In the current study, ‘first immunized pregnancy ’ is defined as the first pregnancy with RhD antibodies and a RhD-positive child. ‘Subsequent pregnancy’ is defined as the second pregnancy with RhD antibodies and a RhD-positive child.
Our main outcome was disease severity, which was categorized as follows:
  1. No HDFN: no antenatal or postnatal treatment
  2. Mild HDFN: non-intensive phototherapy (≤2 lamps), or only one day intensive phototherapy (>2 lamps), with or without a red blood cell transfusion during the first month after birth
  3. Moderate HDFN: intensive phototherapy (>2 lamps) for more than one day or neonatal exchange transfusion (in the Netherlands neonatal exchange transfusion has been gradually replaced by intensive phototherapy)

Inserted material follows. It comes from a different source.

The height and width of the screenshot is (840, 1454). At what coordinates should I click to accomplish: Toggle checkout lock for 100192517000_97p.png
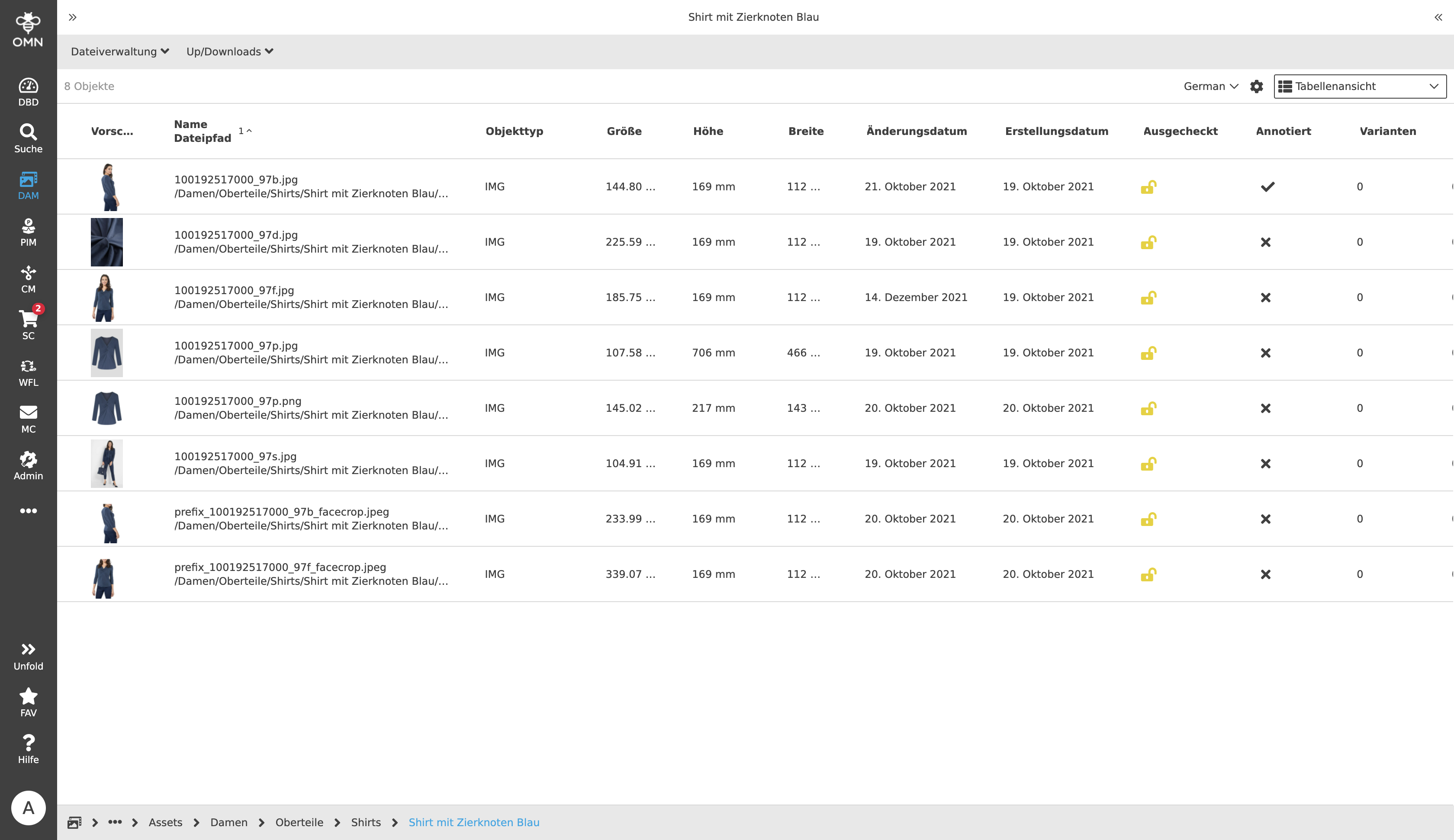click(1148, 408)
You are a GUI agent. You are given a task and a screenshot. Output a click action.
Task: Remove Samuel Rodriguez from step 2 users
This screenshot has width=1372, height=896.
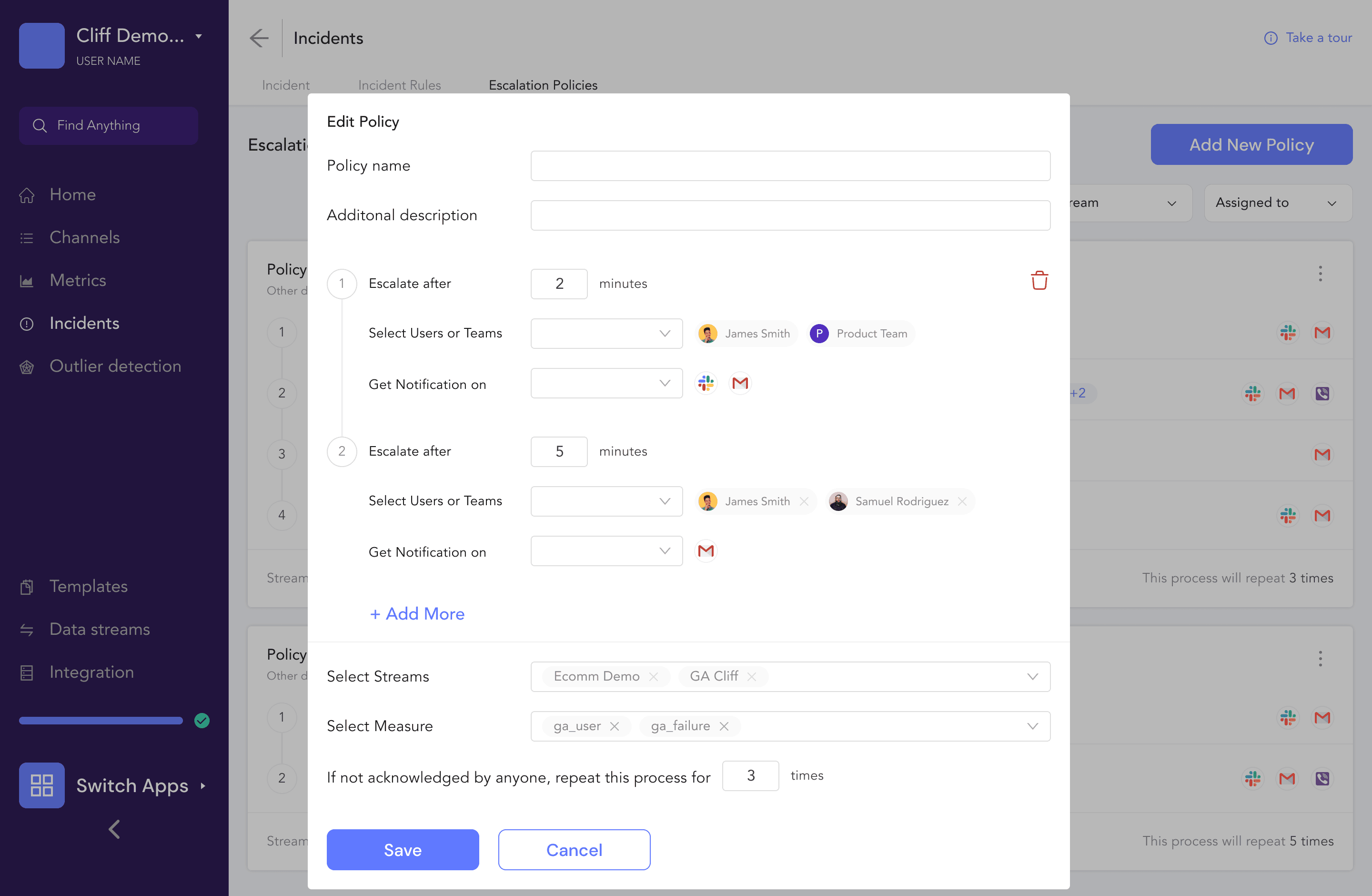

  4. Severe HDFN: intrauterine transfusion or HDFN-related death.
In case of missing data on disease severity, patients were assigned to a disease category based on the other, non-missing disease parameters (laboratory results, phototherapy duration and intensity, etc.). In twin pregnancy, disease severity was categorized according to the most severely affected child.